What side effects should I expect from VIP nasal spray?
▼
The most common side effects are transient nasal congestion (10–15% of patients), mild headache during the first week (5–10%), and occasional dizziness immediately after dosing due to VIP’s vasodilatory effect (under 5%). These effects are typically mild and resolve within 7–10 days as the body adjusts. Serious adverse events are rare but include hypotension (blood pressure drop) in patients on concurrent antihypertensive medications — discuss current medications with your prescriber before starting VIP. Allergic reactions to compounded VIP are exceedingly rare but possible; any facial swelling or respiratory symptoms after administration requires immediate medical evaluation.

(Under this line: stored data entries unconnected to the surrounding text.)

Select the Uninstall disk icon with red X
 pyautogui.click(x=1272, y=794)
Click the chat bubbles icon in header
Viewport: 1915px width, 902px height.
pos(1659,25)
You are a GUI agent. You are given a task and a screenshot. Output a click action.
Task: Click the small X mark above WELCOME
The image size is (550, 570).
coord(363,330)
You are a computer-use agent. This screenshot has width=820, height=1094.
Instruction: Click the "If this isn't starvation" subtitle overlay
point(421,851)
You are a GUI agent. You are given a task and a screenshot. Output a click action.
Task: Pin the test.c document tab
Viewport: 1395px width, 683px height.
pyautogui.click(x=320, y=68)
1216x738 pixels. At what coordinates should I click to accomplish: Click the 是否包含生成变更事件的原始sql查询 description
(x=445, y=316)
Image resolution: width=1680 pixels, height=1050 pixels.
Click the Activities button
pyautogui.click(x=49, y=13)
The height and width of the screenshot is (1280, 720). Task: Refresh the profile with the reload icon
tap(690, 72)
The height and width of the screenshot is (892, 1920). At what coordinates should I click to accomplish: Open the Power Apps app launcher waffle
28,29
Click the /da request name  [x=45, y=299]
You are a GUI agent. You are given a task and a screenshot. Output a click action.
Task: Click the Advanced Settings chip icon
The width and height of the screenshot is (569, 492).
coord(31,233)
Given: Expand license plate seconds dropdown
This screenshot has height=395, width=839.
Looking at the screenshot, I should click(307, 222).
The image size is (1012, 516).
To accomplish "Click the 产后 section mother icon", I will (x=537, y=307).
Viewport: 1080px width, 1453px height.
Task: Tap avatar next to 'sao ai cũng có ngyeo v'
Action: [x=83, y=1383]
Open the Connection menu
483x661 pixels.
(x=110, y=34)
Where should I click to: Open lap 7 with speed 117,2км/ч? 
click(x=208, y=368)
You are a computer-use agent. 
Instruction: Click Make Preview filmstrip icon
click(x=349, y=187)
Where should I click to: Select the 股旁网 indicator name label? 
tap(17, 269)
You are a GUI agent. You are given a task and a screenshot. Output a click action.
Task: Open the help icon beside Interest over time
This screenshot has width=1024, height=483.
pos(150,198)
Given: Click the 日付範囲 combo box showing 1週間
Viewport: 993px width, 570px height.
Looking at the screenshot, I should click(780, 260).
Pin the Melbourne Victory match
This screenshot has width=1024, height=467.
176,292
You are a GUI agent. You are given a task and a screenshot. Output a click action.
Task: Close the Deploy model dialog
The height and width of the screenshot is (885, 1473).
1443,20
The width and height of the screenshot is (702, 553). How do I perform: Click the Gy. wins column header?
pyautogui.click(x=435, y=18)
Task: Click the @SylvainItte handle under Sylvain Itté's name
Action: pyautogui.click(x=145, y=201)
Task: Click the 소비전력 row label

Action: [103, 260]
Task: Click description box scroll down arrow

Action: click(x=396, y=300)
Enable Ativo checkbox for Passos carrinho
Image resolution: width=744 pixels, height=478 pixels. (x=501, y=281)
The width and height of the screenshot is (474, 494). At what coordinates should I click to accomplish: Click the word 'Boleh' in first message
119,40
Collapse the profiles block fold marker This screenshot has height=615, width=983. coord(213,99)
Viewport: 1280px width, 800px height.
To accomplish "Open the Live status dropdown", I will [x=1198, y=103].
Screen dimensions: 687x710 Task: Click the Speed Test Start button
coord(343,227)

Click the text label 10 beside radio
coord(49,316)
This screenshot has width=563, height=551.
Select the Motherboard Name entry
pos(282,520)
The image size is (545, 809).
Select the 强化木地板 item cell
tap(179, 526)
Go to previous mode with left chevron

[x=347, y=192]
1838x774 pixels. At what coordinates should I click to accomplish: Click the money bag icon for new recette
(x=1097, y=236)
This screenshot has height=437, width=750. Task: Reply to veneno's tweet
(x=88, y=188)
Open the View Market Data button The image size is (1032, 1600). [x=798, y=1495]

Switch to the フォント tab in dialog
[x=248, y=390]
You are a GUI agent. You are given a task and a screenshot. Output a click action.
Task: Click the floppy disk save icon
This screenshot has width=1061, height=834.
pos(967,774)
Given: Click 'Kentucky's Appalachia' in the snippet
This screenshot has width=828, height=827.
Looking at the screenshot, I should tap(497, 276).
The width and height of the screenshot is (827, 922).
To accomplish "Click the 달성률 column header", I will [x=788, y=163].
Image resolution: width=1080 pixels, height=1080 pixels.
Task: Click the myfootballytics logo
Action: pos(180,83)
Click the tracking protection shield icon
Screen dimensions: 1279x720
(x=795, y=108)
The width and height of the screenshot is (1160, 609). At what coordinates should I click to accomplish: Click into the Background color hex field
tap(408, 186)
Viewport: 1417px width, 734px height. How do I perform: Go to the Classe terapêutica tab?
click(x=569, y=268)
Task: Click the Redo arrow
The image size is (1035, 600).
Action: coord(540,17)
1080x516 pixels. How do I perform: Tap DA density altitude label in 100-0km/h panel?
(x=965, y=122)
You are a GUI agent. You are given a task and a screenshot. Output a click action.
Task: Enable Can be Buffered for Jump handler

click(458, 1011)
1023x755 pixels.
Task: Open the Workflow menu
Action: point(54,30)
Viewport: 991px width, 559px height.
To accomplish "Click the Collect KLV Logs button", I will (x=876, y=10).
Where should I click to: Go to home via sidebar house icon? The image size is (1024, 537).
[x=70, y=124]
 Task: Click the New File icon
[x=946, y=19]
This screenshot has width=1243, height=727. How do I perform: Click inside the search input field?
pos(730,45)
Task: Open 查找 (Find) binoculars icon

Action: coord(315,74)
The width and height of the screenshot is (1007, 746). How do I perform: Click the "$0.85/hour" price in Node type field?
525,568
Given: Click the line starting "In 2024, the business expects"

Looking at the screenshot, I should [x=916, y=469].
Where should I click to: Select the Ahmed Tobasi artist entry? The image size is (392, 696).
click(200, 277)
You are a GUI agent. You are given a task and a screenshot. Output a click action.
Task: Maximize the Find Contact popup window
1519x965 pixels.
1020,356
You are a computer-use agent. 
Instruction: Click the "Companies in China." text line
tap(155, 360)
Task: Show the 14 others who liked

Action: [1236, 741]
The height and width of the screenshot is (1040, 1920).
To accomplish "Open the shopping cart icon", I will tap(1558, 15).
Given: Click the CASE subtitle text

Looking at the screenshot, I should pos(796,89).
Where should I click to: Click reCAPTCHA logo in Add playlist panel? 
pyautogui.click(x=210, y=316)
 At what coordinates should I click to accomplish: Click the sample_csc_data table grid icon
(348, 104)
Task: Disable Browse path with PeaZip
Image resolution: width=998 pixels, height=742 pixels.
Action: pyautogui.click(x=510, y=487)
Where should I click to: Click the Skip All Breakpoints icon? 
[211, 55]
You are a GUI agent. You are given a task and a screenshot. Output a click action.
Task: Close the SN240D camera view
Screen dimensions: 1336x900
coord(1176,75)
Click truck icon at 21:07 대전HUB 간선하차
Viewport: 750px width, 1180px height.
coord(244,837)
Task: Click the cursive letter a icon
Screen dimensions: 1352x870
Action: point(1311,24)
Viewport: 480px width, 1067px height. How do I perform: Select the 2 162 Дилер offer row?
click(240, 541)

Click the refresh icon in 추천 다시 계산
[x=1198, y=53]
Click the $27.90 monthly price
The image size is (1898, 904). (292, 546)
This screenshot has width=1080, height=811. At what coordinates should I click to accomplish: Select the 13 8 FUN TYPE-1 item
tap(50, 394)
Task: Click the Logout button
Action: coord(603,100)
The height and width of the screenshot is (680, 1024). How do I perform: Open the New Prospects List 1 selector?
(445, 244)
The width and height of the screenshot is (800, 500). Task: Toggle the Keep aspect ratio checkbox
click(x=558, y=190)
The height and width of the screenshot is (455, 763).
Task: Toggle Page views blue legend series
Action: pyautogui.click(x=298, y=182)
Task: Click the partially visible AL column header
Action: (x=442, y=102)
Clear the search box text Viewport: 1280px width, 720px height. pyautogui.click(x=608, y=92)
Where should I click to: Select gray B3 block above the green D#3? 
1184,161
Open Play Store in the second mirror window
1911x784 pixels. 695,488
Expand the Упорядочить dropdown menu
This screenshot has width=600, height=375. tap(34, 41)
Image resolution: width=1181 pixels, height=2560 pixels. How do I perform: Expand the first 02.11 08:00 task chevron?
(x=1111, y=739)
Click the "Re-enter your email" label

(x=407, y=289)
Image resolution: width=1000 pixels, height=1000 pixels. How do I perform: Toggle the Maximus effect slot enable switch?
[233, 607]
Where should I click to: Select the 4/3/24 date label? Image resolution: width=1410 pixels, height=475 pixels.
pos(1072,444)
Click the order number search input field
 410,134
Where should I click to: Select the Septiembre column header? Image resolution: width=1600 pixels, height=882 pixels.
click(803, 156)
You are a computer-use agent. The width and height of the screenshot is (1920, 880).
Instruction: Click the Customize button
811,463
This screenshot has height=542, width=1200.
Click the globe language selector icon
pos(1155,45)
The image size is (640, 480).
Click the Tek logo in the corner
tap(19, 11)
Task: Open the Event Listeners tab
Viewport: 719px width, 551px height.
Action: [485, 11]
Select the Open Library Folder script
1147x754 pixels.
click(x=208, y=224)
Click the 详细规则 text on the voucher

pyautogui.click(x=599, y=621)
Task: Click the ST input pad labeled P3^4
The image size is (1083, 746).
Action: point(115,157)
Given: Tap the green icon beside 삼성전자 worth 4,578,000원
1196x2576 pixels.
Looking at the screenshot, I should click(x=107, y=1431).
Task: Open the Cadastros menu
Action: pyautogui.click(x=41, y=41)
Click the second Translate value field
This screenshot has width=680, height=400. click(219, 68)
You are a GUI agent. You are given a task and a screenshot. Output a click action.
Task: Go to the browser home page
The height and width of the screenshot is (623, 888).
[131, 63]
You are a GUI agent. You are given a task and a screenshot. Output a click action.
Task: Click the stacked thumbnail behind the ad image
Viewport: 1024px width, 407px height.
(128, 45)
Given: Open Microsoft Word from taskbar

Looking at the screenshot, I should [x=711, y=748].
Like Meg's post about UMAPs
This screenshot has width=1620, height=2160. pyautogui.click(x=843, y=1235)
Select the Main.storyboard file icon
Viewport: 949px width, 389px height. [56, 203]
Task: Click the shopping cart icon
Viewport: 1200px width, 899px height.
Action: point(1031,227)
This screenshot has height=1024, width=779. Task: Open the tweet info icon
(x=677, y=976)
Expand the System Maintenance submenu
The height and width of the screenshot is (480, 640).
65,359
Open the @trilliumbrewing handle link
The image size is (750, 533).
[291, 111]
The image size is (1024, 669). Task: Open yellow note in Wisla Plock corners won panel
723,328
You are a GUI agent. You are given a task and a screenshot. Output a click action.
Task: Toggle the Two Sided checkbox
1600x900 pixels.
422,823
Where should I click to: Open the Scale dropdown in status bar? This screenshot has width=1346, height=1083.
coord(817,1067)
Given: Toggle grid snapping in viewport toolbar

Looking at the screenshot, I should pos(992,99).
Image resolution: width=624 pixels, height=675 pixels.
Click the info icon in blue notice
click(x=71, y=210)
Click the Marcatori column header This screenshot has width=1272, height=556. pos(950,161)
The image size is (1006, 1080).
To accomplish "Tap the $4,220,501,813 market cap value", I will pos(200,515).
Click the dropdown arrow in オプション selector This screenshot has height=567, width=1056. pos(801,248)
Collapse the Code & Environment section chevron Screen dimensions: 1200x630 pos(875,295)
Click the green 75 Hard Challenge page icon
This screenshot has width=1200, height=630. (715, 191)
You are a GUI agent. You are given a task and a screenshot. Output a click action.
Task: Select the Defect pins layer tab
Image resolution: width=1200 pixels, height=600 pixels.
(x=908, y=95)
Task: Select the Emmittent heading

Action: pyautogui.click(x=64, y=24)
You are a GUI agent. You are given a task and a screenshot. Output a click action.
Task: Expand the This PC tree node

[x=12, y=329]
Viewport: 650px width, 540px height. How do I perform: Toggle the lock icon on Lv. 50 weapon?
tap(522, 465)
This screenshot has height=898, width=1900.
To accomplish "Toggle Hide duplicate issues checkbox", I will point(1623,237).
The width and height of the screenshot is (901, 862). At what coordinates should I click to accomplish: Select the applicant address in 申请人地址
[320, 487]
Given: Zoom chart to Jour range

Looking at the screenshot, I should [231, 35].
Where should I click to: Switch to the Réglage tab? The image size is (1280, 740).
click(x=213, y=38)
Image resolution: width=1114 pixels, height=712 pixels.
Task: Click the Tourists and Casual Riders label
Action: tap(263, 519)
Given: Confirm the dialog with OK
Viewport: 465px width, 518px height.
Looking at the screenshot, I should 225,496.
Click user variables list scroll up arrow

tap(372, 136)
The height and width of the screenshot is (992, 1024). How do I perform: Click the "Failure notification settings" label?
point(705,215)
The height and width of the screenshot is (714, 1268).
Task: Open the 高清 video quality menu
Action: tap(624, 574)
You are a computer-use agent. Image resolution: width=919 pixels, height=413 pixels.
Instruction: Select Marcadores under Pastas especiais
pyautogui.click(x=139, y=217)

How does VIP dosage for CIRS compare to other nasal peptide treatments?
▼
VIP is mechanistically distinct from other nasal peptides like BPC-157 or thymosin alpha-1 — it specifically targets VPAC1 and VPAC2 receptors to modulate immune function and restore vascular tone, while BPC-157 acts on growth factor pathways and thymosin targets T-cell function. CIRS requires VIP specifically because the disease process involves VPAC receptor downregulation; other peptides do not address this pathway. Some practitioners use multi-peptide nasal sprays combining VIP with other compounds, but published evidence supports VIP monotherapy as the standard of care for MARCoNS clearance and inflammatory marker normalisation.
Can I travel with VIP nasal spray or does it require constant refrigeration?
▼
VIP can tolerate brief temperature excursions (up to 25°C for 24–48 hours) without complete degradation, but potency loss accelerates significantly outside refrigeration. For travel, use an insulated medication cooler with ice packs or a portable refrigeration unit designed for peptides — these maintain 2–8°C for 36–72 hours depending on ambient temperature. Avoid leaving VIP in checked luggage on flights, as cargo hold temperatures can exceed 30°C. If refrigeration is unavailable for more than 48 hours, discard the bottle and obtain a fresh supply rather than risking under-dosed treatment with degraded peptide.
What happens if I stop VIP suddenly during the maintenance phase?
▼
Abrupt discontinuation during maintenance does not cause withdrawal symptoms, but it increases the risk of MARCoNS recolonisation and inflammatory marker rebound if the patient has not fully completed environmental remediation or immune rebalancing. The recommended approach is gradual tapering — reducing from 100mcg/day to 50mcg/day for 2–4 weeks, then discontinuing while monitoring symptoms and repeating labs (C4a, TGF-beta1) at 6 and 12 weeks post-cessation. Patients who stop abruptly and experience symptom return should resume dosing immediately and extend the maintenance phase by an additional 3–6 months.